Business Services Industry
Going Public Goes High-Tech
Entrepreneur, April, 2000 by David R. Evanson, Art Beroff
Plane fares, dinners--a traditional IPO roadshow can be costly. Why not take it to the Net?
At a time when most recent college graduates are closing Internet deals, or at least trying to close Internet deals, entrepreneurs Jeremy Kraus, 24, and Sam Cohen, 23, have taken the decidedly low-tech fork in the road. But that's OK, because the pair sees plenty of opportunity--and the prospects for creating a good, old-fashioned fortune--in, of all things, ice cream.
Jeremy's Microbatch Ice Cream began in 1997 when Kraus, then an undergraduate student at the University of Pennsylvania's Wharton School of Business, wrote a business plan as part of an entrepreneurial-studies class. What Kraus came to see from his research, according to partner Sam Cohen, "was that there were opportunities for niche players to evolve into national brands if the roll-out was executed properly." More important, in the ice-cream business, there hadn't been a blockbuster success since Ben & Jerry's--and that was more than 20 years ago.
The true catalyst for the venture, however, came from the reactions to the plan. According to Cohen, "People were interested in it. They wanted to talk about it. And the more Jeremy talked about the idea and his company, the more it seemed to make good sense."
While still in his junior year, Kraus started making ice cream and looking for outside capital. Cohen started working with him, first as a volunteer, but then more formally as the pair clicked. The real turning point came at the end of 1997 and into 1998, as Jeremy's Microbatch landed its first round of outside capital from professional investors--$150,000. "After that point, we started taking the business seriously," says Cohen. "It stopped being something fun and started to be, for us, something that really had a shot."
The ante was upped a short time later in the spring of 1998, when venture firm Bluestem Capital of Sioux Falls, South Dakota, invested another $900,000. Says Cohen of his remote investor, "In the digital age, you'll go a long way to sell an ice-cream deal."
But now that some outside investors were on board, getting them back out some day--in other words, ensuring the company offered an exit strategy to cash out--became a significant consideration. Only three scenarios were now likely for Jeremy's Microbatch Ice Cream: outright failure, acquisition by a larger firm or an IPO. Failure didn't seem to be an option. Nor did working for someone else. An IPO loomed large, and the pair filed a registration statement to go public on October 25, 1999.
THE WAY WE WERE
In many respects, selling an IPO (or, for that matter, any kind of deal) hasn't advanced much since the time ice cream was invented. Entrepreneurs pitch investors and brokers directly in a tortuous rite of passage known as a roadshow, which happens during the course of two to three weeks, or in a less structured series of meetings that can stretch over a period of months.

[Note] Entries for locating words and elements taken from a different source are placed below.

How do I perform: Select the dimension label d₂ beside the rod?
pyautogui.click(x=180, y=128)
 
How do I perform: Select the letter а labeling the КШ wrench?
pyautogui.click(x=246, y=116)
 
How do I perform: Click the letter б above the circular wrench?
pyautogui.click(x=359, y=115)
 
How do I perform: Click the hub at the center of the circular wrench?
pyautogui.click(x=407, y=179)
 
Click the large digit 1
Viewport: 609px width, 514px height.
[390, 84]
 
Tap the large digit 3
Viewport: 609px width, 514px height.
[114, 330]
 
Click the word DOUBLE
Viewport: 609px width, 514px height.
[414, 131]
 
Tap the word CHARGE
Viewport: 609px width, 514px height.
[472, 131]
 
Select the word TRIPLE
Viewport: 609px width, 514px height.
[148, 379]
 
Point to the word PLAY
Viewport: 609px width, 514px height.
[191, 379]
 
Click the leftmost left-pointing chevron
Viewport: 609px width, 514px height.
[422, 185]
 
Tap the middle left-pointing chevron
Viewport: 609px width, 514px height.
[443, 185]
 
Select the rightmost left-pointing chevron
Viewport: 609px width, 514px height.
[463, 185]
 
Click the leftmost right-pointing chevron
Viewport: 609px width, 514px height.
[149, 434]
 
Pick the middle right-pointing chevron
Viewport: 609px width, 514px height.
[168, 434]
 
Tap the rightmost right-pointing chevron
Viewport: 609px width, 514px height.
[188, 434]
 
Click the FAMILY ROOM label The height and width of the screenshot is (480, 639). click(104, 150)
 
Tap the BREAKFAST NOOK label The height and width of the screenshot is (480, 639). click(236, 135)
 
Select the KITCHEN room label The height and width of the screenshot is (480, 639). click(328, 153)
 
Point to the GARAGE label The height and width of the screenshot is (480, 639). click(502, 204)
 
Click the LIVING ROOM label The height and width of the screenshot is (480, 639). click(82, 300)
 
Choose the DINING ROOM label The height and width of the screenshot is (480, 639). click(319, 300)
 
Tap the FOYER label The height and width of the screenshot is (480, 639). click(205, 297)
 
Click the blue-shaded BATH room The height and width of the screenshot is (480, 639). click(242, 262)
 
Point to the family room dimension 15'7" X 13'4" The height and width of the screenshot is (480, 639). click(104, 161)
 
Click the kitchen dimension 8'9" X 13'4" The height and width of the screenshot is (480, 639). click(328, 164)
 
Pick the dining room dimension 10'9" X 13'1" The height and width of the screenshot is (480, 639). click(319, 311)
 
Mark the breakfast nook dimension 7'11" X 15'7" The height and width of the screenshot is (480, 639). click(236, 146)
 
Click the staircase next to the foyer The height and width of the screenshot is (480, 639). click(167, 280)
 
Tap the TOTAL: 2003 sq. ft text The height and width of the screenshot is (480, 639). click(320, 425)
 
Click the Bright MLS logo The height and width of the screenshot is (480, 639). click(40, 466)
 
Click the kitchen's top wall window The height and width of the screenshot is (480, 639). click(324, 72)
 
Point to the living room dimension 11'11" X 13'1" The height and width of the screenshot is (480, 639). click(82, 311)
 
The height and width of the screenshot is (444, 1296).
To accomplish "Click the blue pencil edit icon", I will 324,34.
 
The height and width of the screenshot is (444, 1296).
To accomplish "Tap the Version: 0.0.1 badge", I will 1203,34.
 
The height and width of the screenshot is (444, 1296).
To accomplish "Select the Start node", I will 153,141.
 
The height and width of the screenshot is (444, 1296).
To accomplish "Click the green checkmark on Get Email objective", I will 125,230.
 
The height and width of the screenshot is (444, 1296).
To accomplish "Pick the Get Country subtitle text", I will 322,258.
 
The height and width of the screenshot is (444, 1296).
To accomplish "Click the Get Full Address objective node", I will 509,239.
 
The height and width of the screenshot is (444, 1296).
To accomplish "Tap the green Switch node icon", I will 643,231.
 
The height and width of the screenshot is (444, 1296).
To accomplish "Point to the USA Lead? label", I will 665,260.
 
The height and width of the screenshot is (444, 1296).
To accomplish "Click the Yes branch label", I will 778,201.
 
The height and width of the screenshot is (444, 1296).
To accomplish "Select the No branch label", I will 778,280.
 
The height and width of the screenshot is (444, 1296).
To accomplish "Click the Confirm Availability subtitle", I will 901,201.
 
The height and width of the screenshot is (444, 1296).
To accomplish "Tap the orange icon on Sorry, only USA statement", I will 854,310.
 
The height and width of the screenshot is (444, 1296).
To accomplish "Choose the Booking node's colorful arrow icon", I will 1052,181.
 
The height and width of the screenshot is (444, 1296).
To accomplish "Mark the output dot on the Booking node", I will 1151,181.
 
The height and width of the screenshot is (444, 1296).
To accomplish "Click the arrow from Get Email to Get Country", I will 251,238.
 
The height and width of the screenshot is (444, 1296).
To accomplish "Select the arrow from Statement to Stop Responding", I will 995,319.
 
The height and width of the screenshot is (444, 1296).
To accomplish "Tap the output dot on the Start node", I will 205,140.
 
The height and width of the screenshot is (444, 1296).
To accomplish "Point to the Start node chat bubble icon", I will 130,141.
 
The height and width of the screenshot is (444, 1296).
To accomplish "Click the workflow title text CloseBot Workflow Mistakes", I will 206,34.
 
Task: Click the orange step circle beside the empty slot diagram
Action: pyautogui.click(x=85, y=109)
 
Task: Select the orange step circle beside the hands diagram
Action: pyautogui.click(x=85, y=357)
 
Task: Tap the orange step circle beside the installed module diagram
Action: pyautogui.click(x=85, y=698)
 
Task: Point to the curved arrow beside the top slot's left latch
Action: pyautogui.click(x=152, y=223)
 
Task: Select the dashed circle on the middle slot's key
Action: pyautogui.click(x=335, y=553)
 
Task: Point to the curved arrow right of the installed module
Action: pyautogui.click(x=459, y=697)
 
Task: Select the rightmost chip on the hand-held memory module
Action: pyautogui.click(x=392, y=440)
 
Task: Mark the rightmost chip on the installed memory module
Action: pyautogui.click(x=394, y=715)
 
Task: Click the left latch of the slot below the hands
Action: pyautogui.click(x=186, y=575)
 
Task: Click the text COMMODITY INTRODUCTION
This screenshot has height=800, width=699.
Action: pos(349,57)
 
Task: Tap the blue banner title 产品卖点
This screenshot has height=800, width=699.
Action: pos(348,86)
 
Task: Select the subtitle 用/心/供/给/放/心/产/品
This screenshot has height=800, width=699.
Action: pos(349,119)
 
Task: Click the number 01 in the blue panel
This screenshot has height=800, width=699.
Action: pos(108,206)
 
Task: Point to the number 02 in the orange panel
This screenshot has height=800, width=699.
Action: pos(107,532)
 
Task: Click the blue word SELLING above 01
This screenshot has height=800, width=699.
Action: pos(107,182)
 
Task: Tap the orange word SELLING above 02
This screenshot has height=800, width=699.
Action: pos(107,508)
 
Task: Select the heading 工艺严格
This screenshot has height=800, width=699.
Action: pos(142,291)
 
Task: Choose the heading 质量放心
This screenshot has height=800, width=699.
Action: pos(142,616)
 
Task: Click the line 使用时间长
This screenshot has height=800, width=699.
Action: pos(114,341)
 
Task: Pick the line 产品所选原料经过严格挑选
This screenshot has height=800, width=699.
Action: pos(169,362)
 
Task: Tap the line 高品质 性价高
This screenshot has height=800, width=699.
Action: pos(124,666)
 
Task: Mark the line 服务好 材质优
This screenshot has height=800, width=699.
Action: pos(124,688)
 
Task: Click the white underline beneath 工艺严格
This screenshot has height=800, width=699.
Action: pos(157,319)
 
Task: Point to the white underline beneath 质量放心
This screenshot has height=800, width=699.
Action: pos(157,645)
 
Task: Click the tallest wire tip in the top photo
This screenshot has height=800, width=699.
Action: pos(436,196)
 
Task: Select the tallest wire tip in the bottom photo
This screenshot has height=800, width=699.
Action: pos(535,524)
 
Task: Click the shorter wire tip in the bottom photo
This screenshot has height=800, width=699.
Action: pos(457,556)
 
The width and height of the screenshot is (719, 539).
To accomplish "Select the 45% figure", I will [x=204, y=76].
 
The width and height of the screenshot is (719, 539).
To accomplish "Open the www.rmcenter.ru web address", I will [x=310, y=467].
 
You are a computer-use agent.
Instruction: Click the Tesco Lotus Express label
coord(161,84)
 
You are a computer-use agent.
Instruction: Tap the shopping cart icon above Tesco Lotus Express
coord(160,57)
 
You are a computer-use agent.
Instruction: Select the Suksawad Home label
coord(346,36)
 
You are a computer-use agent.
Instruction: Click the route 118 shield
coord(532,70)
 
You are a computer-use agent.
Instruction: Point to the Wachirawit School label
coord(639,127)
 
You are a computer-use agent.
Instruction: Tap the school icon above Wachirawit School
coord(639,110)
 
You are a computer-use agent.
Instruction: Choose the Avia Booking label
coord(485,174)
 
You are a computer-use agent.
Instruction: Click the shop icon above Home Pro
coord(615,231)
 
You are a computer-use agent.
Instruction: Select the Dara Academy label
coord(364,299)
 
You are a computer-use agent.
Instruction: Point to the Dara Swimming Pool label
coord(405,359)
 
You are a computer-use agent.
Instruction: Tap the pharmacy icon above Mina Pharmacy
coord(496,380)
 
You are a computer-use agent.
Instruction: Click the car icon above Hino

But what has changed is the pace at which businesses are conceived, financed and rolled out. This happens fast. And what entrepreneurs are finding is that time spent on the roadshow could be better-used. Companies actually undermine their own future prospects by taking the CEO, CFO, and perhaps other key personnel out of the business at a critical juncture in its development. Yet this has to happen, because if the company is not at some critical juncture, perhaps even at the very precipice of stunning success, then why even have an offering to begin with?
Well, any tool to get investors is a good tool, and in many respects, says David Bauman, founder and president of Philadelphia-based Investor Broadcast Network, "that tool is here today, and it's called the virtual roadshow." Bauman's firm is one of several Internet firms enabling companies bidding for IPOs to put their roadshow on the Net and, the theory goes, dramatically reduce out-of-pocket expenses and the drain on management time.
According to Bauman, the mechanics of a virtual roadshow are driven in large measure by the dictates of the Securities and Exchange Commission (SEC), which regulates the selling and trading of securities. First, says Bauman, virtual roadshows, like real roadshows, are not open to the public. They are password-protected by the investment banker running the deal. In theory, the banker provides the password to accredited investors, which include institutions and licensed brokers.
Second, he says, the virtual roadshow is not always a live event. During the course of a traditional roadshow, the management team might give their presentation between 50 and 60 times to different audiences. The virtual roadshow, however, gives investors access to so-called streaming video over the Internet that is representative of a live presentation. Bauman says companies generally use the "kick-off presentation," often hosted at the investment banker's headquarters, as the one they stream over the Internet.
Another facet of virtual roadshows dictated by SEC rules is that a prospectus must be immediately accessible and the presentation cannot be copied by the viewer--presumably to cut short the possibility of the presentation getting into the wrong hands.